TASK ITEM: Copy out every line holding the string "computer" from the records below.

--

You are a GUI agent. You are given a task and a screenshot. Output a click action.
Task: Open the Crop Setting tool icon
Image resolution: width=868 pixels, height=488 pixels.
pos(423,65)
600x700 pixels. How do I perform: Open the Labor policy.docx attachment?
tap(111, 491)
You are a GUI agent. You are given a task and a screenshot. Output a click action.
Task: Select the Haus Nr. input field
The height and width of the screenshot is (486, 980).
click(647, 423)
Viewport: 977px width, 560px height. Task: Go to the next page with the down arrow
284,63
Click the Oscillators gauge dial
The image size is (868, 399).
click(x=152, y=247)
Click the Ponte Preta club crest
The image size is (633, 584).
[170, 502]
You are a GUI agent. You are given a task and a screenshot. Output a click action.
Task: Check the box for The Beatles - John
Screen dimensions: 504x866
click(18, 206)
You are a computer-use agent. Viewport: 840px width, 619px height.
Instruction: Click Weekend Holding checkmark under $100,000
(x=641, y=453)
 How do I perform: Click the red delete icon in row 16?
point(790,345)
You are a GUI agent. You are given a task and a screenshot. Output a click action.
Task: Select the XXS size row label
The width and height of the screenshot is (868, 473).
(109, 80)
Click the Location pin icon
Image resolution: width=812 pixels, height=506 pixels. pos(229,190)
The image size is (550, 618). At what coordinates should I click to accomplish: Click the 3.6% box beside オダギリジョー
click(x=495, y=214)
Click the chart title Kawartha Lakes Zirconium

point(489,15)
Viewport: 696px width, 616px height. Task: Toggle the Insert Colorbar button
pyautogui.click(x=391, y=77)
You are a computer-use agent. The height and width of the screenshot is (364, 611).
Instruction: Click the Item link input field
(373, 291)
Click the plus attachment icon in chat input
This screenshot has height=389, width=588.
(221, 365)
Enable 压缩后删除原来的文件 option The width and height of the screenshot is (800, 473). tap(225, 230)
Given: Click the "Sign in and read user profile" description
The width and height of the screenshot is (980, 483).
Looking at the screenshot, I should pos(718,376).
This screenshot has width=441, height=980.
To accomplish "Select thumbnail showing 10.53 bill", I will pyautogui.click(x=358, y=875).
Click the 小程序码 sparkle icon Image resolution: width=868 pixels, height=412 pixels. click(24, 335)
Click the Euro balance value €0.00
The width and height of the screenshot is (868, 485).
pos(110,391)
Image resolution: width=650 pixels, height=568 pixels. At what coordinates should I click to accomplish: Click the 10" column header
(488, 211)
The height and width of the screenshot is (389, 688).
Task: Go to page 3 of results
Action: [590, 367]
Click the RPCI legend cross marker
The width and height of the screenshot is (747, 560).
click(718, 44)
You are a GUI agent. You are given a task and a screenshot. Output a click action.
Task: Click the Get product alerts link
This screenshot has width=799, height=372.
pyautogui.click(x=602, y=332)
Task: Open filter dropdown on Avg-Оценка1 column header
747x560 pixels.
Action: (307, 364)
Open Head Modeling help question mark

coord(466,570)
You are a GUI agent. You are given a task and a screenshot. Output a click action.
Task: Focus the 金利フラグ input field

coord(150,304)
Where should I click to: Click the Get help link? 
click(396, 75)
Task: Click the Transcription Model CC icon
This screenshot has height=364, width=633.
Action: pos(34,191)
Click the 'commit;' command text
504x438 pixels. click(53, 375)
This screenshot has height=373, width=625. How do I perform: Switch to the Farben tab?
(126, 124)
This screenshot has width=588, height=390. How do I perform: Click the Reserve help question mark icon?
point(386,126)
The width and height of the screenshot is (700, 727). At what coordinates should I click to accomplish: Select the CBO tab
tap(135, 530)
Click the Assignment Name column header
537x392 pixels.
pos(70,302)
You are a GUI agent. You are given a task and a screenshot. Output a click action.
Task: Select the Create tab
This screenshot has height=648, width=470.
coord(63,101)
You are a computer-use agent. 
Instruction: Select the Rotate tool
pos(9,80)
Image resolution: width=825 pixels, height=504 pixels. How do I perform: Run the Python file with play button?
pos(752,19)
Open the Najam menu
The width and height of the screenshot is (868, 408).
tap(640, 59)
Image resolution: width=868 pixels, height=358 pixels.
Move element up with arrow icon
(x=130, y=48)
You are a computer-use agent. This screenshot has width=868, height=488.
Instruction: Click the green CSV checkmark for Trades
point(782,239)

--

RESPONSE BOX:
You are a computer-use agent. Viewport: 840px width, 619px height.
You are a computer-use agent. The height and width of the screenshot is (364, 611).
You are a computer-use agent. 
You are a computer-use agent. This screenshot has width=868, height=488.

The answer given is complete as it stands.